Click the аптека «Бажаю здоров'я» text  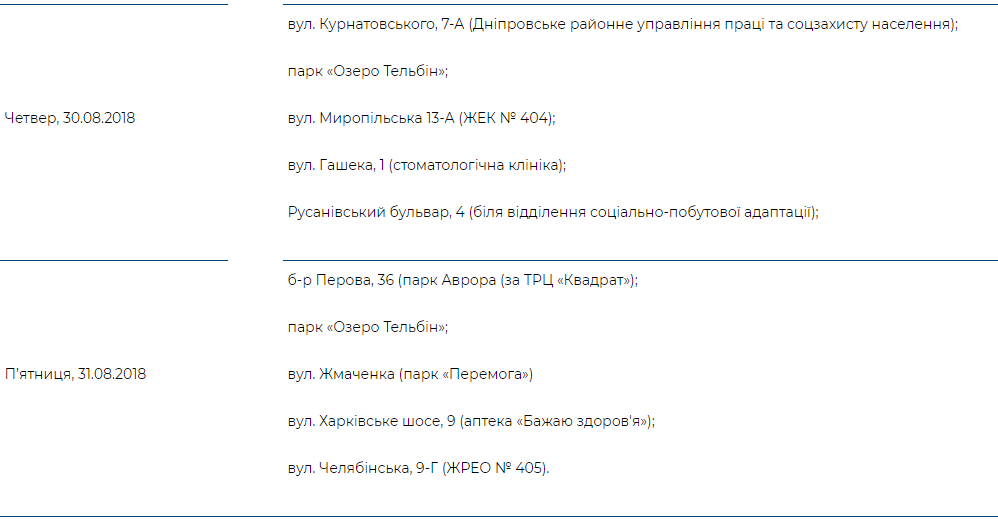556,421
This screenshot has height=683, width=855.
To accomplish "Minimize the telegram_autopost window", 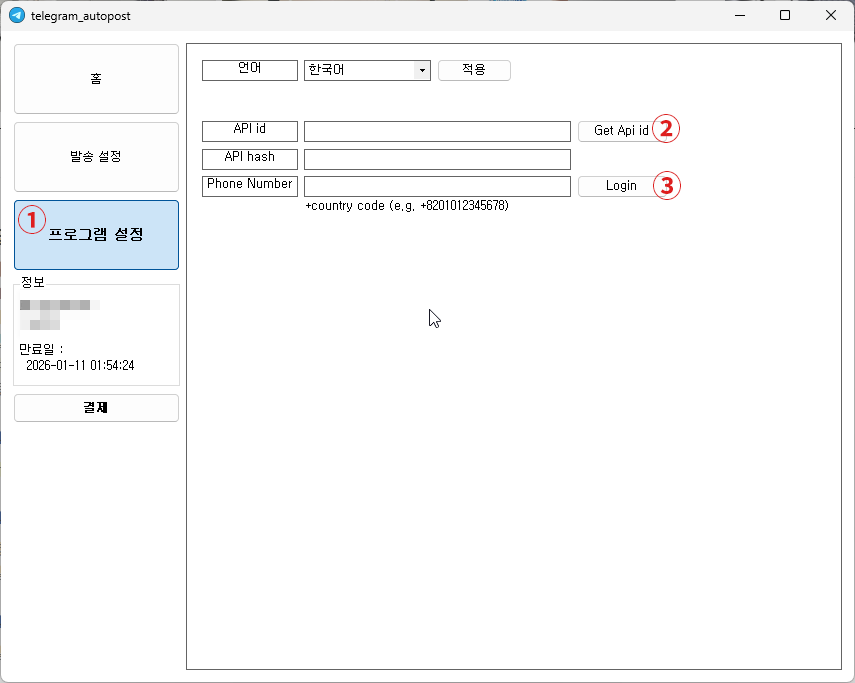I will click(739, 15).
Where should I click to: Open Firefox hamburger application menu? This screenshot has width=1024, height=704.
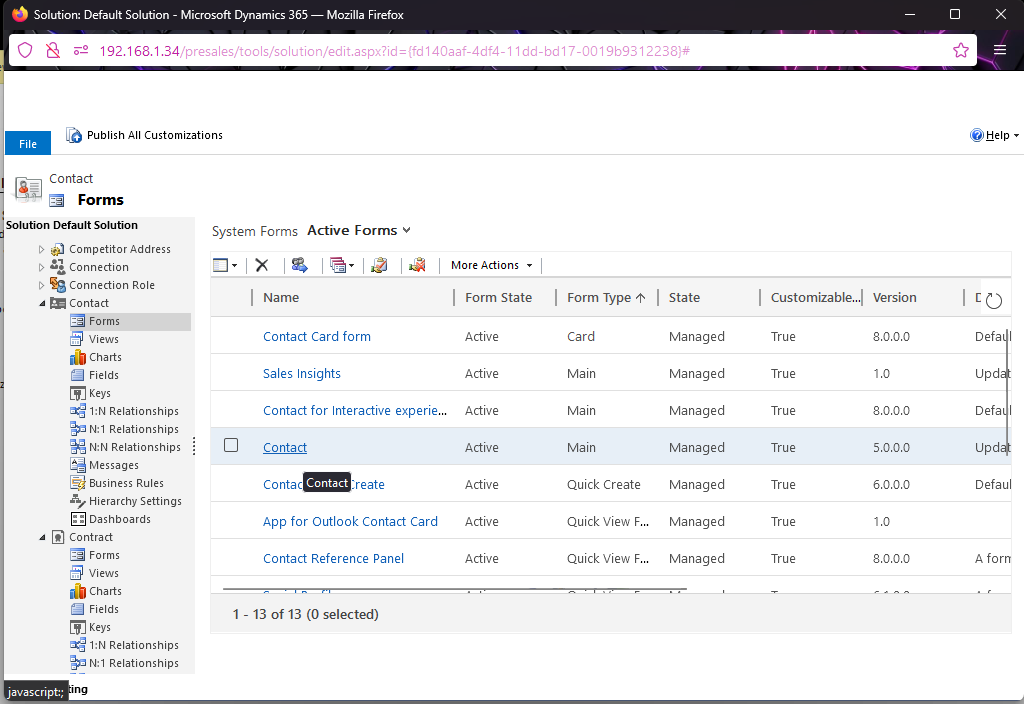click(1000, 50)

□ □ □ □ □

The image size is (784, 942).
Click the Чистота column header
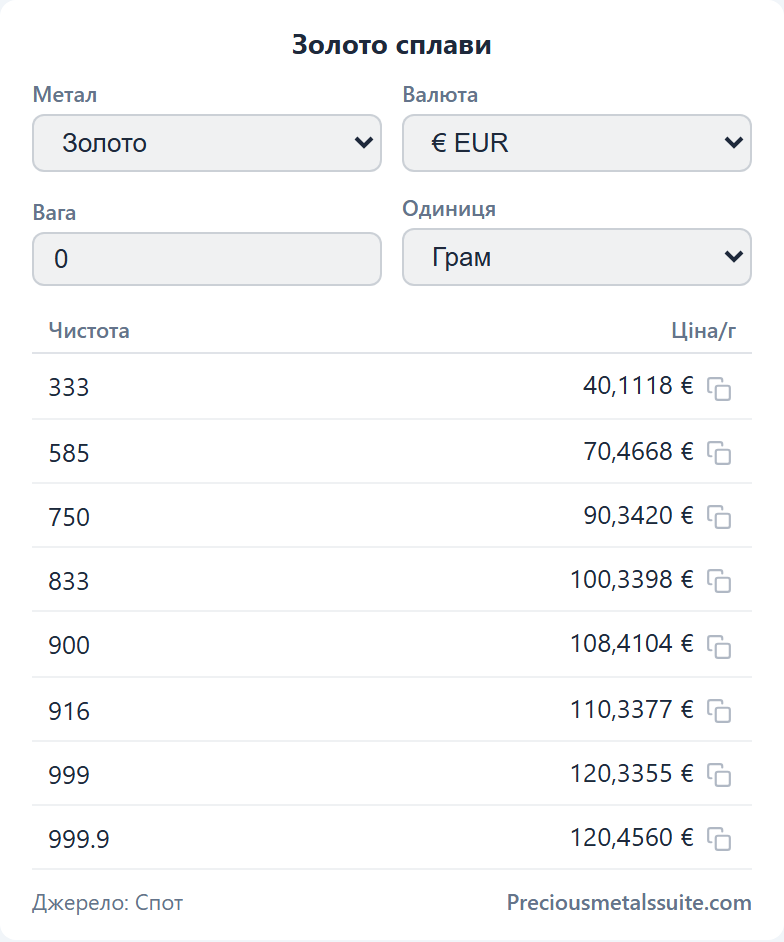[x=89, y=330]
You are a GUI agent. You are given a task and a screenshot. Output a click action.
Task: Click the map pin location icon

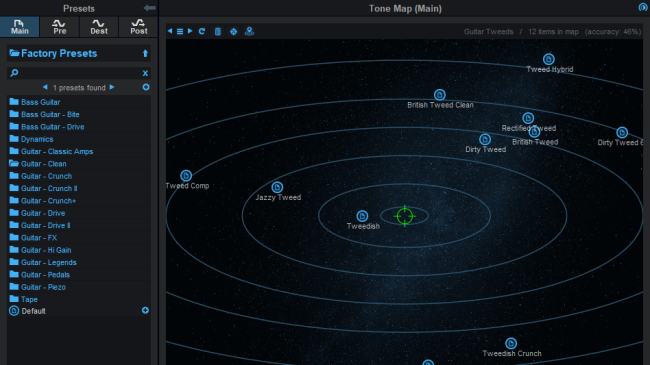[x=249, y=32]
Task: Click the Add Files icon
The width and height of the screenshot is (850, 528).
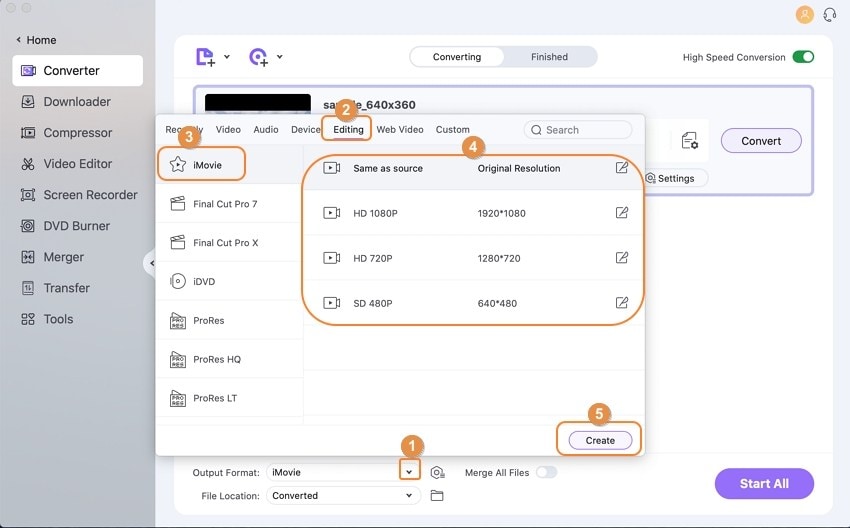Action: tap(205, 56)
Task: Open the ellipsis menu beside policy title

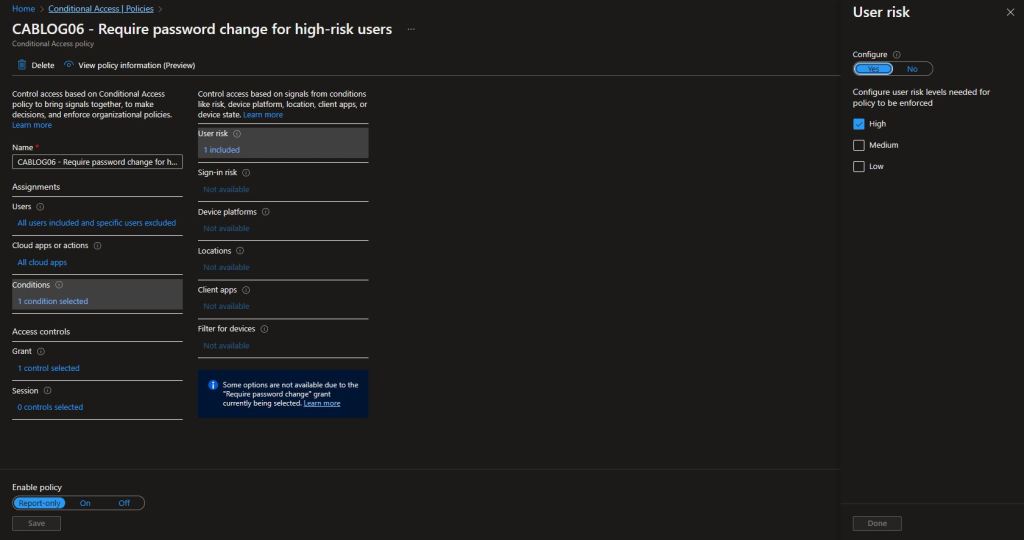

□ □ □ □ □

Task requirements: Give back exactly the lines of the listing above from the one that contains "The image size is (784, 942)." up to and including the one that contains "Task: Open the", but not the pictures, and no other lines.

Your solution:
The image size is (784, 942).
Click the Чистота column header
[x=89, y=330]
You are a GUI agent. You are given a task and a screenshot. Output a click action.
Task: Click the map pin location icon

[x=249, y=32]
Task: Click the Add Files icon
The width and height of the screenshot is (850, 528).
Action: tap(205, 56)
Task: Open the ellipsis menu beside policy title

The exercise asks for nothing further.